| TASK STATEMENT |
Output each line exactly as written, from the first line of the records to the line bearing "Given: Click the pencil icon to create a post", inclusive, while leaving every picture out.

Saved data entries
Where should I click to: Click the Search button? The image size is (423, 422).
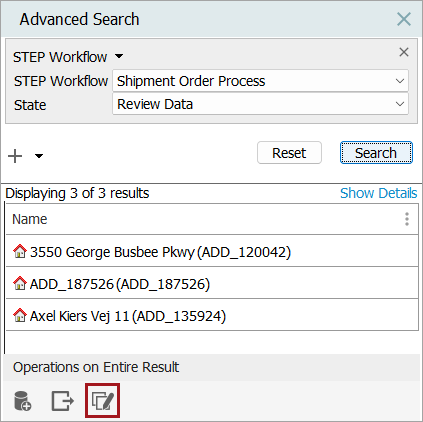[376, 153]
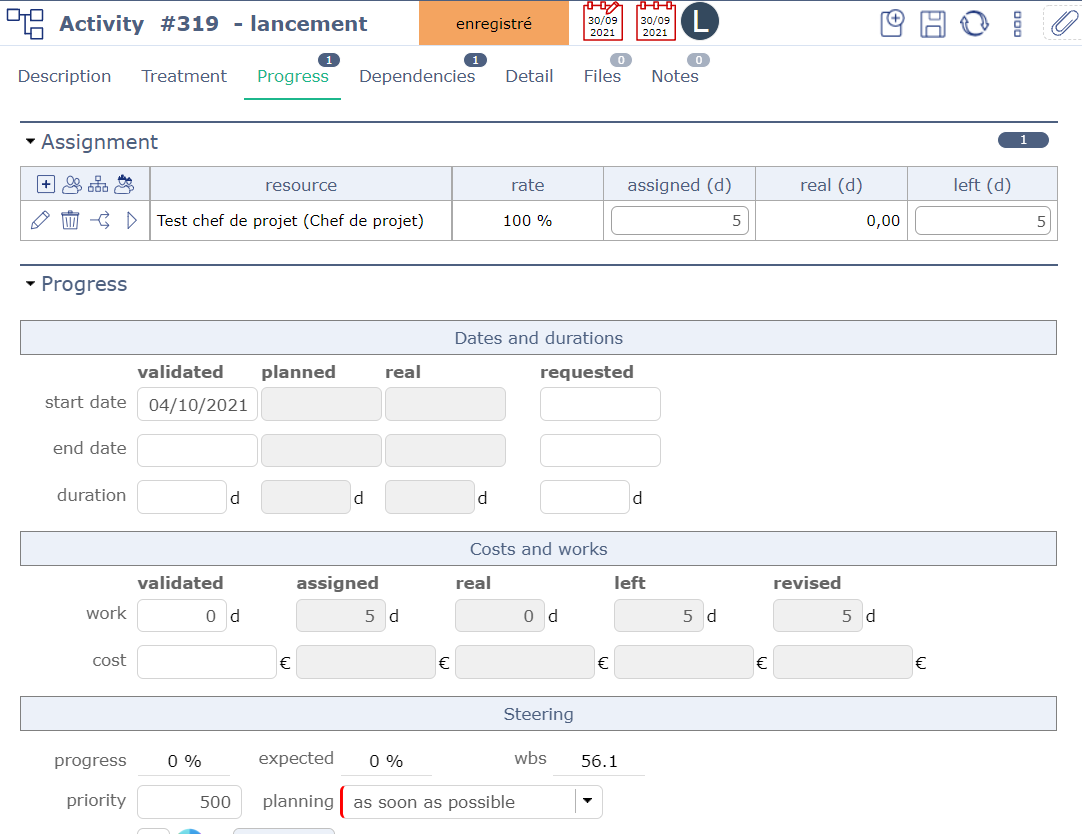Open the three-dot extra menu

(x=1017, y=24)
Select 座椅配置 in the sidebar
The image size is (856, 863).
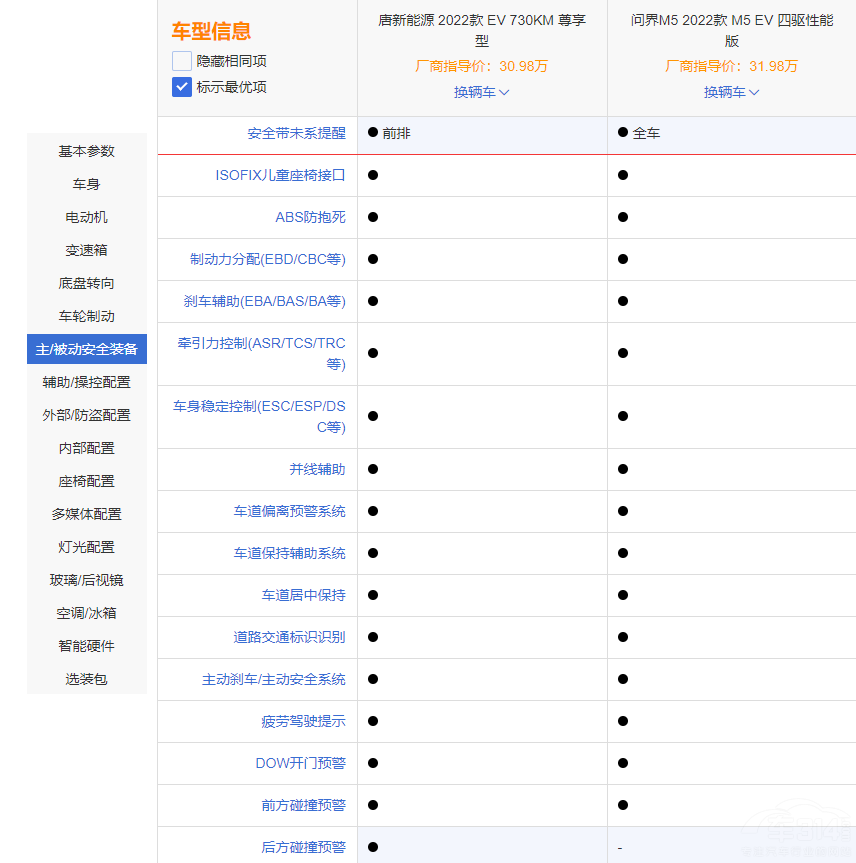pos(87,481)
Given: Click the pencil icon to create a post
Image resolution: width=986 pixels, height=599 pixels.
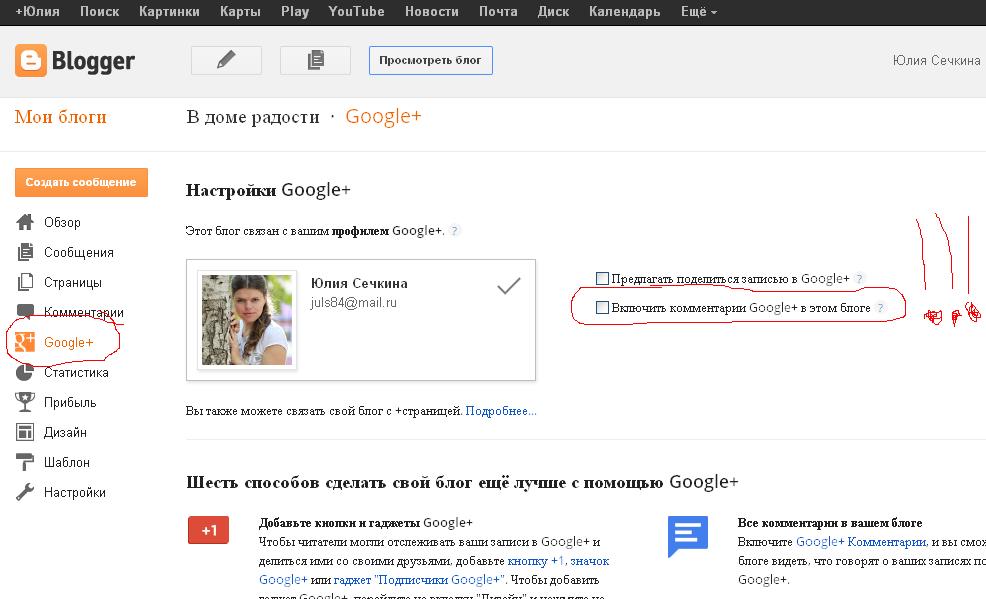Looking at the screenshot, I should (x=226, y=60).
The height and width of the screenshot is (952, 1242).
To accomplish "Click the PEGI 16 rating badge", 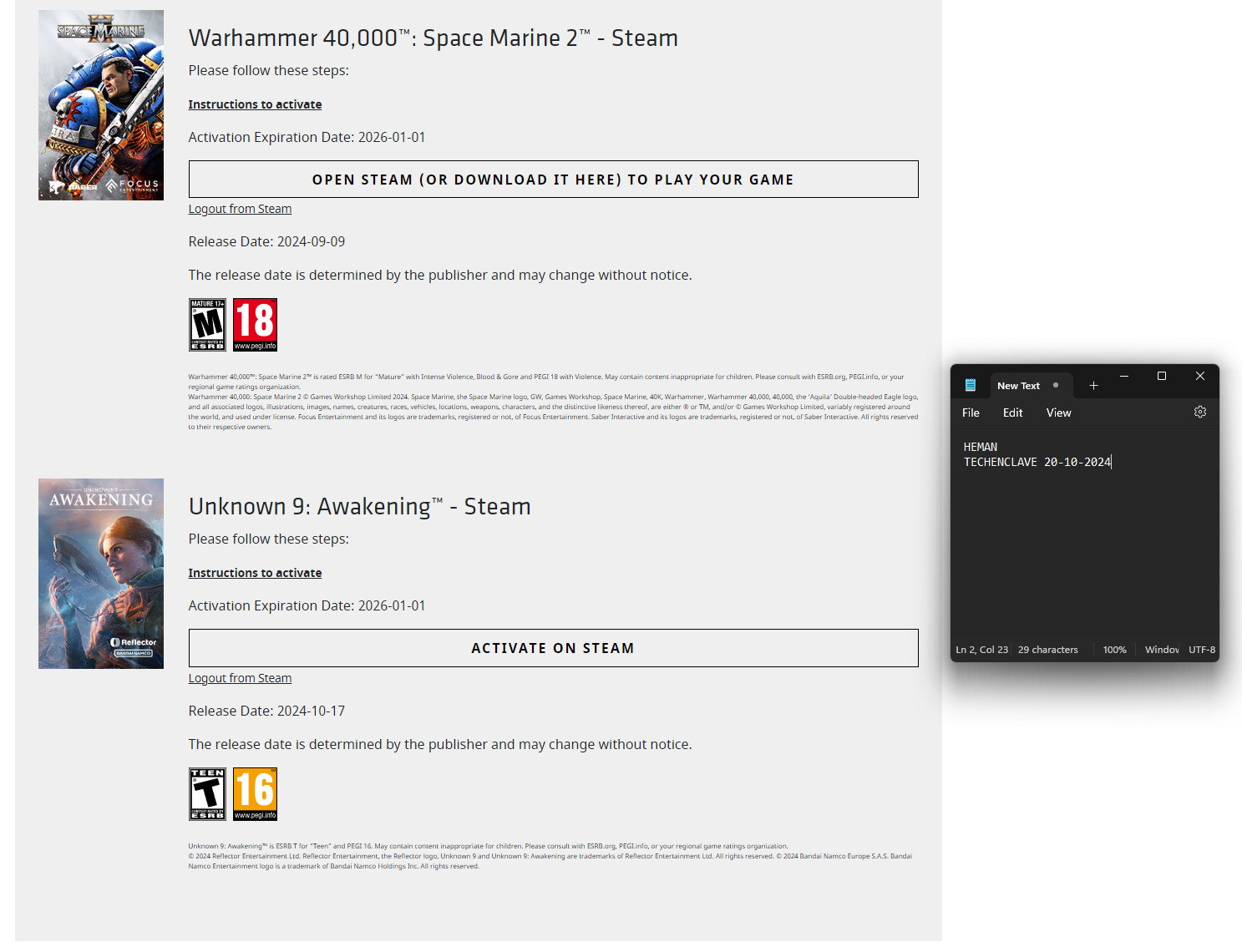I will [255, 794].
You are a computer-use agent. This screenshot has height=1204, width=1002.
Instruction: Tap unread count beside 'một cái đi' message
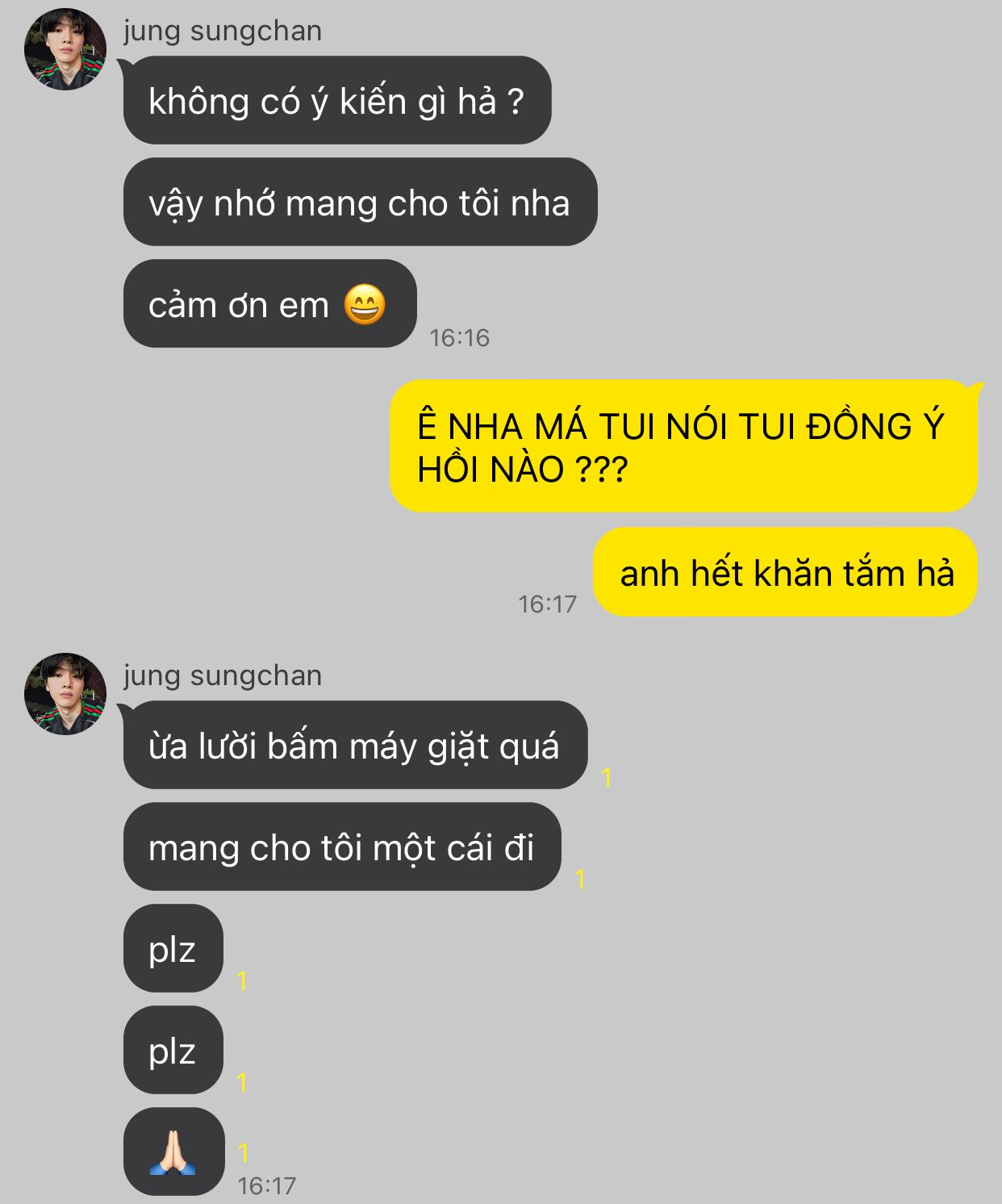(x=579, y=879)
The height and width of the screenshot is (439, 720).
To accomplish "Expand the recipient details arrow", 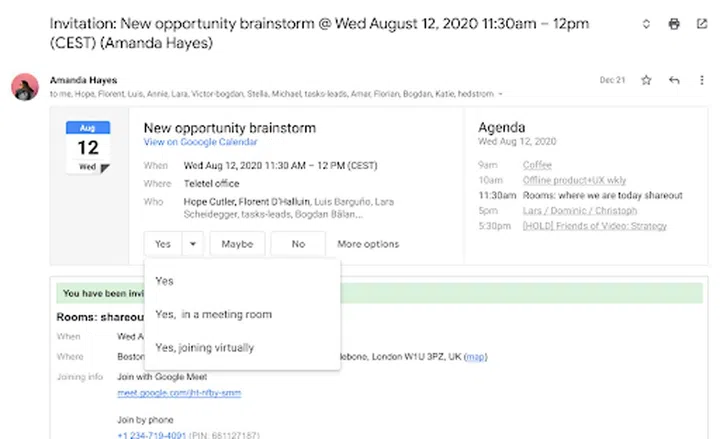I will coord(500,94).
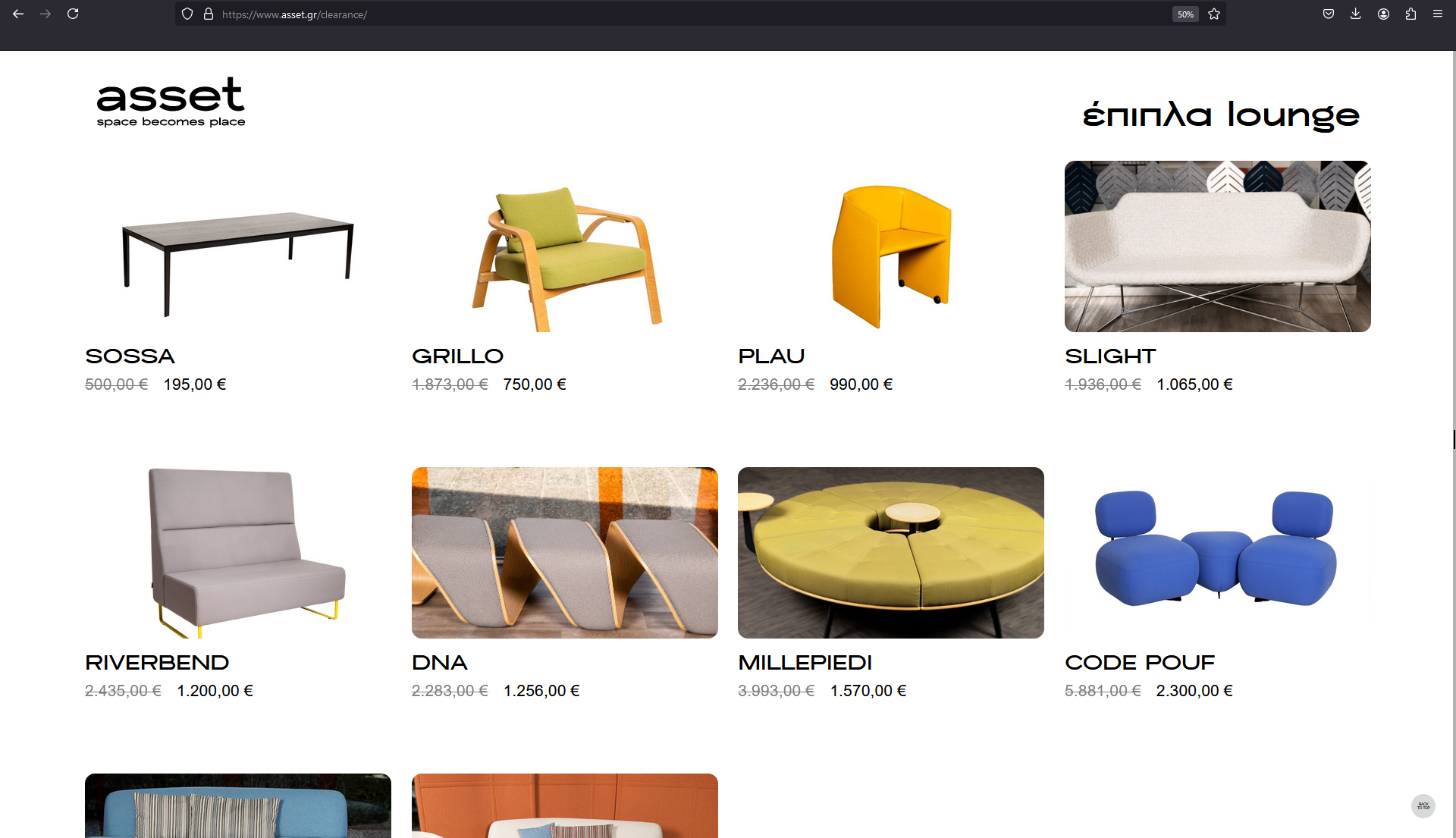Image resolution: width=1456 pixels, height=838 pixels.
Task: Open the SOSSA product title
Action: click(130, 356)
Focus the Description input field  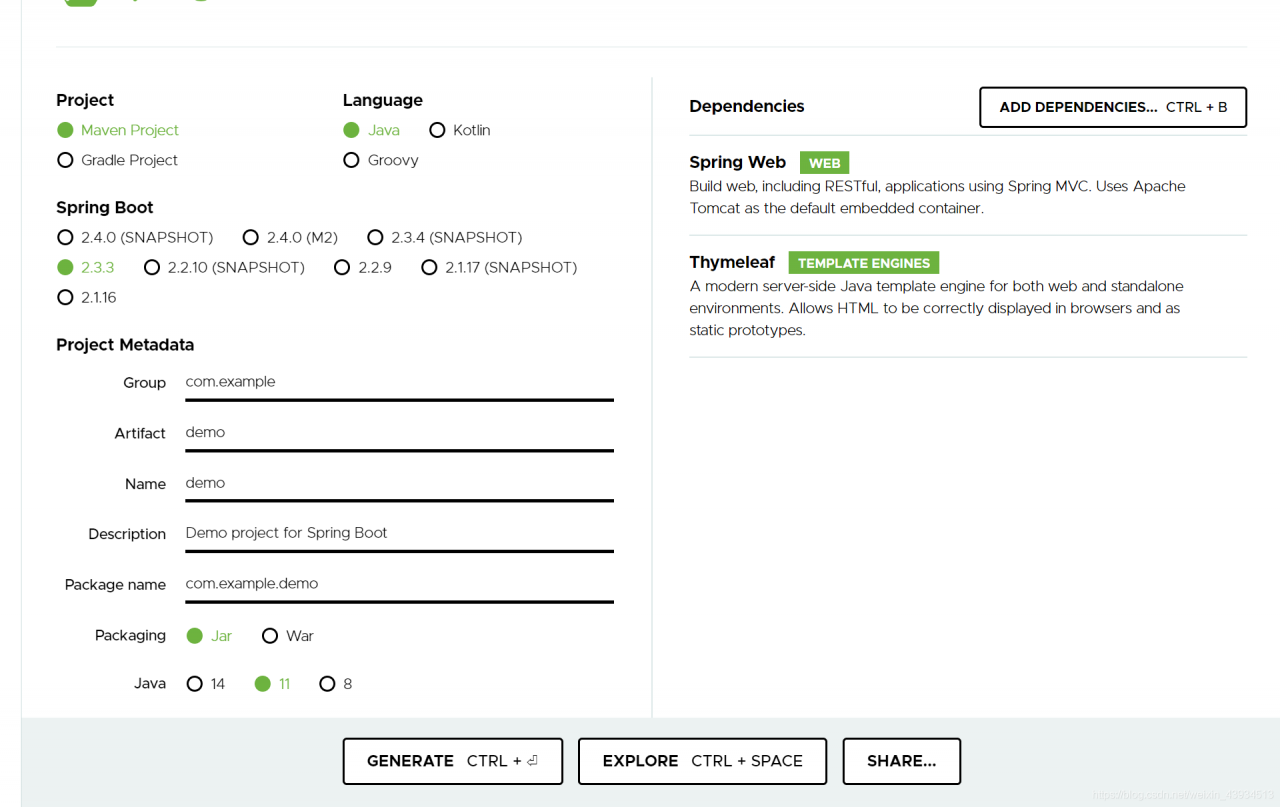click(399, 534)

| SOLUTION FOR THIS TASK |
Where should I click to: Click the Search button? The image size is (423, 422).
[376, 153]
Open the three-dot extra menu

(x=1017, y=24)
Select 座椅配置 in the sidebar
The image size is (856, 863).
pos(87,481)
Given: Click the pencil icon to create a post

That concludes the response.